**Requirement**
Put the records from the line with "Screen dimensions: 224x100" up to and including the line with "Action: click(x=26, y=8)" into a numbered list, omitting blank lines. Include only those lines.

**Records provided**
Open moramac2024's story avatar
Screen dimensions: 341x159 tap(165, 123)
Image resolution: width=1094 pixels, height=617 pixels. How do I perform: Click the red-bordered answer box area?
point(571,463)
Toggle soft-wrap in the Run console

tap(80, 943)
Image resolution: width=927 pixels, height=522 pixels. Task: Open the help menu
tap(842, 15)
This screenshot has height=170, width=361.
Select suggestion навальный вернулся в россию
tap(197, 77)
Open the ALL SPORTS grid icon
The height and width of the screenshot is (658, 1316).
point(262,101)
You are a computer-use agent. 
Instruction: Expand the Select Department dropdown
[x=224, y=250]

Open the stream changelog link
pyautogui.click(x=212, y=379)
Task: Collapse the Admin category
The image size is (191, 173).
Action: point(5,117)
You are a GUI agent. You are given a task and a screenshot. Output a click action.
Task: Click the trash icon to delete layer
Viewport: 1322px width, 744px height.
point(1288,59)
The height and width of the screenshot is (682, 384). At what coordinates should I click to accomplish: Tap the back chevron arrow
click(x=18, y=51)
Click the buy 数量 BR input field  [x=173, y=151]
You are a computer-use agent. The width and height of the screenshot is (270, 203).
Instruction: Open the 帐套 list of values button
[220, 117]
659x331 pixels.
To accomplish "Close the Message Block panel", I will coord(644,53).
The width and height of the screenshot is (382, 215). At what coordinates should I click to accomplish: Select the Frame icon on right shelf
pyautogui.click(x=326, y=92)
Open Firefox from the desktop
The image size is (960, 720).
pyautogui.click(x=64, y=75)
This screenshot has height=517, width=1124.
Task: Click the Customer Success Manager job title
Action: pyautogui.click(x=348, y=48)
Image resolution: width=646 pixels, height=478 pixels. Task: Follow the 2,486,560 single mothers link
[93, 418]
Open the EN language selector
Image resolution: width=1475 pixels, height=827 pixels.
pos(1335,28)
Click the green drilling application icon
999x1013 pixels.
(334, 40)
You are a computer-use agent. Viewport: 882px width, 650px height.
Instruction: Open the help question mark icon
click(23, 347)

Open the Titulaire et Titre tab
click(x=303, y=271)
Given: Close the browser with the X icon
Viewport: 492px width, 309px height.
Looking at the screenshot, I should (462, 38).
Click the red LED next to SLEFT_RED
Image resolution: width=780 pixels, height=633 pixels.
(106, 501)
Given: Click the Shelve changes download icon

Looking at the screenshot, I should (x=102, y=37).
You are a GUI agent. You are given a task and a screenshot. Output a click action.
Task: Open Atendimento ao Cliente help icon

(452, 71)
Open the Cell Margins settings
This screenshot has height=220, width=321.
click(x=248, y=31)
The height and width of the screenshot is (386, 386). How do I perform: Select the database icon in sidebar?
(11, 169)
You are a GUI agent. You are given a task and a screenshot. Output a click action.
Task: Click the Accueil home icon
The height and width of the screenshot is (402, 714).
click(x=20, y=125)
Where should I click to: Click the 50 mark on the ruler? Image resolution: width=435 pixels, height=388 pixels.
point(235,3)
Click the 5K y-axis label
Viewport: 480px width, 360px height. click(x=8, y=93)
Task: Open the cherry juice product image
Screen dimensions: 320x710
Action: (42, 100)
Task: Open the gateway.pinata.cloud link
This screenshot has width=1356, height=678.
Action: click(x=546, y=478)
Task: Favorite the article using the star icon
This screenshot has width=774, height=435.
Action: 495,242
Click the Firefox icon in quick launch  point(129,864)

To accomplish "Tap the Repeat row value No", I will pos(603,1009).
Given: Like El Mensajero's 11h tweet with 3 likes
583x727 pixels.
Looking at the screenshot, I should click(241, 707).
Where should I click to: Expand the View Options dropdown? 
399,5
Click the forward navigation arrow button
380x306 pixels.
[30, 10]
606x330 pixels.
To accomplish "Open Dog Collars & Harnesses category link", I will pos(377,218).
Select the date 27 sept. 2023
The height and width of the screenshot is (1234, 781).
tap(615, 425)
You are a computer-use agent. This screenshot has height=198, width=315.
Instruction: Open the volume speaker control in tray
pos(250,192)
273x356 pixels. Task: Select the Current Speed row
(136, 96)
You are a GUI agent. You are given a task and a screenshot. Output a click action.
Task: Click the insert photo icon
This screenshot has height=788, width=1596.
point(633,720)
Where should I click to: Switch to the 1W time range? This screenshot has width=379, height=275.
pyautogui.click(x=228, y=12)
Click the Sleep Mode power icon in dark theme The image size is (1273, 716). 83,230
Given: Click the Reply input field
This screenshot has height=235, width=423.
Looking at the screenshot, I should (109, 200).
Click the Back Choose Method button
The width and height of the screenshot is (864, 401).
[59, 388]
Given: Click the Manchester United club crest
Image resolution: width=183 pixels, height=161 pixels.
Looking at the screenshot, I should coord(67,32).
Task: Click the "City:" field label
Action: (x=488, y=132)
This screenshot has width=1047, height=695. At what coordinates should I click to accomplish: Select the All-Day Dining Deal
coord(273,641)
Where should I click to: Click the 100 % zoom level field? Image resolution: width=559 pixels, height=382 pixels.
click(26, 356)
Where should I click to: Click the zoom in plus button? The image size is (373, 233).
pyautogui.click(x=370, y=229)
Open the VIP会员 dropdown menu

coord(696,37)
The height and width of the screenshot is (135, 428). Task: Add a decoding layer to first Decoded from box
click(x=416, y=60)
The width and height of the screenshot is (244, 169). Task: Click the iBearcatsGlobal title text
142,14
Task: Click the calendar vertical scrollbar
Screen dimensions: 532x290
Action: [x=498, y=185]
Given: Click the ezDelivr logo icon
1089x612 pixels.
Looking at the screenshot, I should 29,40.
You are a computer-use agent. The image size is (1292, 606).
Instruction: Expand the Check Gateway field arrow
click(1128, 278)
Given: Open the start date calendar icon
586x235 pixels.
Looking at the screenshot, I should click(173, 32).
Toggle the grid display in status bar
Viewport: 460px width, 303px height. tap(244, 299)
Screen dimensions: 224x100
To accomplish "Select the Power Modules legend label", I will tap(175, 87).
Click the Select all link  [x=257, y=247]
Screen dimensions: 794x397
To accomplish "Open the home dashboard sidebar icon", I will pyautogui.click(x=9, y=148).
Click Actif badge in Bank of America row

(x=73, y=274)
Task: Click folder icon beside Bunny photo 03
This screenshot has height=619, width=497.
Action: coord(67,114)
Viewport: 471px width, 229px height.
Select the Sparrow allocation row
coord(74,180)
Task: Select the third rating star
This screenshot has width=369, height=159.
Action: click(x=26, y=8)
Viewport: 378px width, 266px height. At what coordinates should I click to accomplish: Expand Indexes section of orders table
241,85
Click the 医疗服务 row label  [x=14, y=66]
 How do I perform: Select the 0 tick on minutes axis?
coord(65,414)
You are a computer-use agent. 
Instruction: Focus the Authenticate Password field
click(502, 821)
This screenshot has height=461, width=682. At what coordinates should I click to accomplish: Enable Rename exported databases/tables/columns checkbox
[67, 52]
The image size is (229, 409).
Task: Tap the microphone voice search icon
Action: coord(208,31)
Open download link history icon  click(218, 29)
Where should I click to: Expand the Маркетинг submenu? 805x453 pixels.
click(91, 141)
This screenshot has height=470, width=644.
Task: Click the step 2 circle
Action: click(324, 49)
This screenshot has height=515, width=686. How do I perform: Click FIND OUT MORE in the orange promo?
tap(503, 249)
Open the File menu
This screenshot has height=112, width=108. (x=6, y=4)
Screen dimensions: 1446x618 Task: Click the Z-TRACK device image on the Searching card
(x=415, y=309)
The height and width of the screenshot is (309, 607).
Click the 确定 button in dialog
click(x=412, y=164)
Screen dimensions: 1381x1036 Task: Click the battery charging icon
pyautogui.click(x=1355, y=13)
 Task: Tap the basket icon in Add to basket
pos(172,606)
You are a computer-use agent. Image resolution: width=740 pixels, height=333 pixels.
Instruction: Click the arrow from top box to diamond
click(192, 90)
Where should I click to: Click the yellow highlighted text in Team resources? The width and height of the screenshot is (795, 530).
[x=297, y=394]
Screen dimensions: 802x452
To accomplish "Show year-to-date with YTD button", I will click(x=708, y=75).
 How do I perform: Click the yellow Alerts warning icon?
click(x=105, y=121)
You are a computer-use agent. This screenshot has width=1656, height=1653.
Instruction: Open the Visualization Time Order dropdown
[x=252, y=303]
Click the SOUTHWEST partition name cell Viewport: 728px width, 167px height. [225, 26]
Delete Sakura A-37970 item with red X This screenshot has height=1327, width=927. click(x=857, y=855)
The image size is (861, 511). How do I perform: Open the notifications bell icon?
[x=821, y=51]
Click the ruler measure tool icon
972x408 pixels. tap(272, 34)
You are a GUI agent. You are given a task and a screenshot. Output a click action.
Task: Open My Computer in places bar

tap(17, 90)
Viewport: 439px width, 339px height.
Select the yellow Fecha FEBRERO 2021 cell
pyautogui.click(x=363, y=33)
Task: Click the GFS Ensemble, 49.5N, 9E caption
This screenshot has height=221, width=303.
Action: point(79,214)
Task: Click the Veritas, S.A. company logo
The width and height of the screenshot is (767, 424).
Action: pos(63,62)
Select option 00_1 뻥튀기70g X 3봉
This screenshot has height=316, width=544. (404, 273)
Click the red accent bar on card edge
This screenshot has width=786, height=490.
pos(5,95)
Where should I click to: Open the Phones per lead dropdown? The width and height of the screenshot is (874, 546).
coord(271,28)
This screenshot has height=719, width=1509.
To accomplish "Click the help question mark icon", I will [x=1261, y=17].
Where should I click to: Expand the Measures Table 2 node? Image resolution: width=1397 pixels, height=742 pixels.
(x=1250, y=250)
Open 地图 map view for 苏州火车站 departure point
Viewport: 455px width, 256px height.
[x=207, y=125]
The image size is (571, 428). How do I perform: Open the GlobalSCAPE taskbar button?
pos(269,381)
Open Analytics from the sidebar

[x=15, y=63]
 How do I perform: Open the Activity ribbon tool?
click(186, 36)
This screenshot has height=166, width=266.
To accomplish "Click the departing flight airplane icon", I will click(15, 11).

**The solution**
1. Screen dimensions: 224x100
2. To accomplish "Select the Power Modules legend label", I will tap(175, 87).
3. Click the Select all link  [x=257, y=247]
4. Screen dimensions: 794x397
5. To accomplish "Open the home dashboard sidebar icon", I will pyautogui.click(x=9, y=148).
6. Click Actif badge in Bank of America row
7. (x=73, y=274)
8. Task: Click folder icon beside Bunny photo 03
9. This screenshot has height=619, width=497.
10. Action: coord(67,114)
11. Viewport: 471px width, 229px height.
12. Select the Sparrow allocation row
13. coord(74,180)
14. Task: Select the third rating star
15. This screenshot has width=369, height=159.
16. Action: click(x=26, y=8)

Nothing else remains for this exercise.